_WRITTEN INSTRUCTION_
Express the records from their start through the line containing "宜昌 [button] (76, 57)" as a JSON list of strings, one per line, with blank lines omitted and the pictures left out.

begin GIVEN ENTRIES

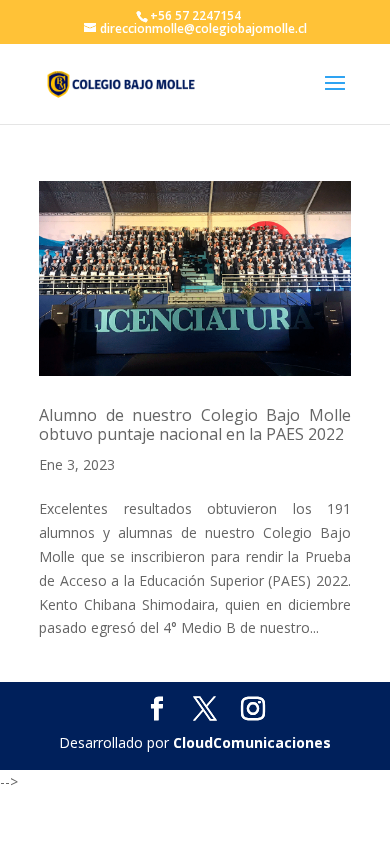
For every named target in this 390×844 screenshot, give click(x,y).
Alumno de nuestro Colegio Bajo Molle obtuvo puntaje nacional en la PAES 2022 (195, 424)
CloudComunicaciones (252, 742)
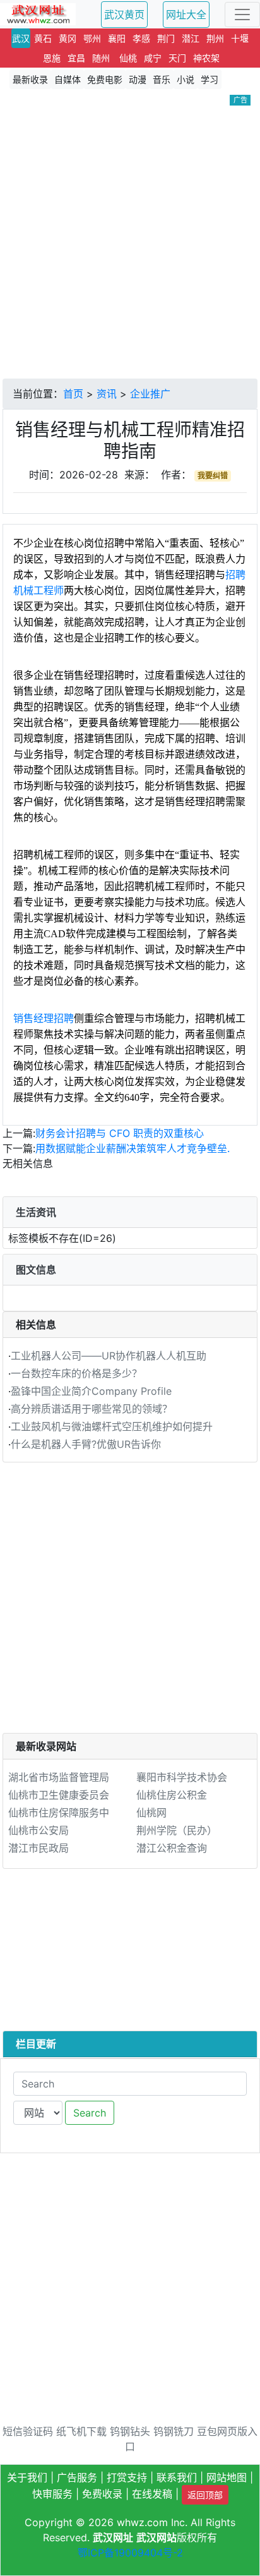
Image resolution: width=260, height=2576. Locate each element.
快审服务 (52, 2494)
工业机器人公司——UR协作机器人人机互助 (108, 1355)
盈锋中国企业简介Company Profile (91, 1391)
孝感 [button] (141, 38)
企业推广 (150, 393)
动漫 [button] (137, 79)
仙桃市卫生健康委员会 (58, 1795)
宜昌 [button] (76, 57)
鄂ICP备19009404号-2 (130, 2552)
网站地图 (226, 2477)
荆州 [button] (215, 38)
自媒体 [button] (67, 79)
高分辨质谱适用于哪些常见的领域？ (91, 1408)
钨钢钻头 (130, 2431)
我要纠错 (213, 475)
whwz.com (142, 2522)
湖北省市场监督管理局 (58, 1777)
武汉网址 (113, 2537)
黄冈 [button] (67, 38)
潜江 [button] (190, 38)
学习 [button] (209, 79)
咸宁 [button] (153, 57)
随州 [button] (101, 57)
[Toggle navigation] (242, 14)
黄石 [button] (43, 38)
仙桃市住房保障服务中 (58, 1812)
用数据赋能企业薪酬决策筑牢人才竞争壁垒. (132, 1148)
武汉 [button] (21, 38)
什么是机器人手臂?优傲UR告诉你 (86, 1444)
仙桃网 (151, 1812)
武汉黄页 (124, 14)
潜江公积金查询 (171, 1848)
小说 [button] (185, 79)
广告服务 (77, 2477)
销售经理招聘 (43, 1018)
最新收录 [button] (30, 79)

end GIVEN ENTRIES

_ANSWER TO THIS TASK_
[
  "For every named target in this 390×844 screenshot, give click(x,y).",
  "Alumno de nuestro Colegio Bajo Molle obtuvo puntaje nacional en la PAES 2022 (195, 424)",
  "CloudComunicaciones (252, 742)",
  "Image resolution: width=260, height=2576. Locate each element.",
  "快审服务 (52, 2494)",
  "工业机器人公司——UR协作机器人人机互助 (108, 1355)",
  "盈锋中国企业简介Company Profile (91, 1391)",
  "孝感 [button] (141, 38)",
  "企业推广 (150, 393)",
  "动漫 [button] (137, 79)",
  "仙桃市卫生健康委员会 (58, 1795)",
  "宜昌 [button] (76, 57)"
]